### WRITTEN PROBLEM
Edit the items below by replacing "label" with "field", leaving everything else unchanged.

### DATA SHOWN

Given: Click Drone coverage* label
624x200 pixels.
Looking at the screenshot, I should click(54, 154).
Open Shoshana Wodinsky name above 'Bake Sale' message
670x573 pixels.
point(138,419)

### REPLY TO THE TASK
Given: Click Drone coverage* field
624x200 pixels.
Looking at the screenshot, I should click(54, 154).
Open Shoshana Wodinsky name above 'Bake Sale' message
670x573 pixels.
point(138,419)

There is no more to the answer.